Oh yes, and the self-publishing thing? There is an attitude I’ve heard voiced that hasn’t been aired anywhere that I’ve seen. Let me say that I would love to see a self-published author do really well, someone unknown who makes it.

But publishers and agents are cheering in the background, because since computers became commonplace, manuscripts have been snowing into the offices of the big publishers and agents. Far more than they can handle. The self-publishing boom should help with that, at least a bit. Rather than wait 6 months or more for a reply, the impatient author is taking her own path. Most fail. Some don’t. But instead of authors, they become businesspeople. And the slush pile shrinks a bit.

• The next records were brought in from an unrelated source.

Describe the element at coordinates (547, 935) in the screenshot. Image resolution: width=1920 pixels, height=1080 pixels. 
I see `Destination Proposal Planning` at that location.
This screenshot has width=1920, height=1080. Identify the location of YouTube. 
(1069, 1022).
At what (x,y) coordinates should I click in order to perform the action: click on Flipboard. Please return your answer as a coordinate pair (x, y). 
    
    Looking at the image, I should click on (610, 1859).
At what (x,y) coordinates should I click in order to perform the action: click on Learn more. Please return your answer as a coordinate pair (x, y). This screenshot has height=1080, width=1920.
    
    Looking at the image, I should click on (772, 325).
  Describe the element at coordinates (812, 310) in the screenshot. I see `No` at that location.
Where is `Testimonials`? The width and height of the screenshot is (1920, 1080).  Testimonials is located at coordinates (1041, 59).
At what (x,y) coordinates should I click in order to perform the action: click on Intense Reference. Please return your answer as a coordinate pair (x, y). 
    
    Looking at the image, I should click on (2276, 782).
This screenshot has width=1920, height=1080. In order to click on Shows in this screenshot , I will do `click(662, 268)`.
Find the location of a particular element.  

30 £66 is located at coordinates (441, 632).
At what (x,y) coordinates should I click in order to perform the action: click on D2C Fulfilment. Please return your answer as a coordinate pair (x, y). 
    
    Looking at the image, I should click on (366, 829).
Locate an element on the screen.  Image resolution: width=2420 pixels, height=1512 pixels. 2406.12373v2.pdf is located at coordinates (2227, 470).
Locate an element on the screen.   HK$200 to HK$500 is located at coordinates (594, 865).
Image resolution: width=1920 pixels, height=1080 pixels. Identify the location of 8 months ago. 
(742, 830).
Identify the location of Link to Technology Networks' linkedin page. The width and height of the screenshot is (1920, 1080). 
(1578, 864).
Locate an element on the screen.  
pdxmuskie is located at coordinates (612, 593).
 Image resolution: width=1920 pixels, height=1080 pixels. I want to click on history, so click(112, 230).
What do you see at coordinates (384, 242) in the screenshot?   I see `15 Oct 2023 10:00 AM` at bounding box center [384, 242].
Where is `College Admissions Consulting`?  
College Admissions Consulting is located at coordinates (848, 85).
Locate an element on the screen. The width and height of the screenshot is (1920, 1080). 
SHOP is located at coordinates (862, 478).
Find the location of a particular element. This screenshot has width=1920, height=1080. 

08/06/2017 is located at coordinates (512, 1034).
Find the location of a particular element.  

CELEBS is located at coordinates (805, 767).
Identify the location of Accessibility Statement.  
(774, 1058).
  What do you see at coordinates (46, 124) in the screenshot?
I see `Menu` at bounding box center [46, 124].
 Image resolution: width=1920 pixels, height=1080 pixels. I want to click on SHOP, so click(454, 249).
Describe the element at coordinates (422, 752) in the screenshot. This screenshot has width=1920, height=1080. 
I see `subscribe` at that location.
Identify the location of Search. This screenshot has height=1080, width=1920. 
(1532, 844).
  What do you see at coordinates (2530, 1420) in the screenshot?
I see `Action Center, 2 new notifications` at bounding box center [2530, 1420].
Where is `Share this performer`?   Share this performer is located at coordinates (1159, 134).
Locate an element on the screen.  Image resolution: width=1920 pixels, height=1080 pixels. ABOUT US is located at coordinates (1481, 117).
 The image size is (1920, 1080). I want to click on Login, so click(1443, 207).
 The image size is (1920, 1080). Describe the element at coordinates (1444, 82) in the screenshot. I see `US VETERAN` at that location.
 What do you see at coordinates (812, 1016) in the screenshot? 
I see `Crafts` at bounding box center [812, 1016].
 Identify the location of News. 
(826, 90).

The truth about NBI? The owner did a runner. We have never heard from her since. The truth about Triskelion? Borders made huge orders for print, then returned nearly all the books. If that hadn’t happened, the company would have bumbled on a lot longer. The owner’s husband was also a Realtor in Arizona, so the good times ended rather suddenly. But at least Trisk filed for bankruptcy, instead of just disappearing. Not entirely good news, but at least the authors stood a chance of getting their rights back in reasonable time. All the other rumours about the company had some truth, and some outright falsehoods, but once the mob got hold of it, it didn’t stand a chance.

And yes, I’ve been involved in one shitstorm I still feel shame about, because I didn’t know the full truth when I gave my opinion. And no, I won’t say what it is, because the person involved has suffered enough. It taught me not to jump in, wellies first. I will give an opinion, but I won’t take part in any mobs. Unless it’s of the flash variety.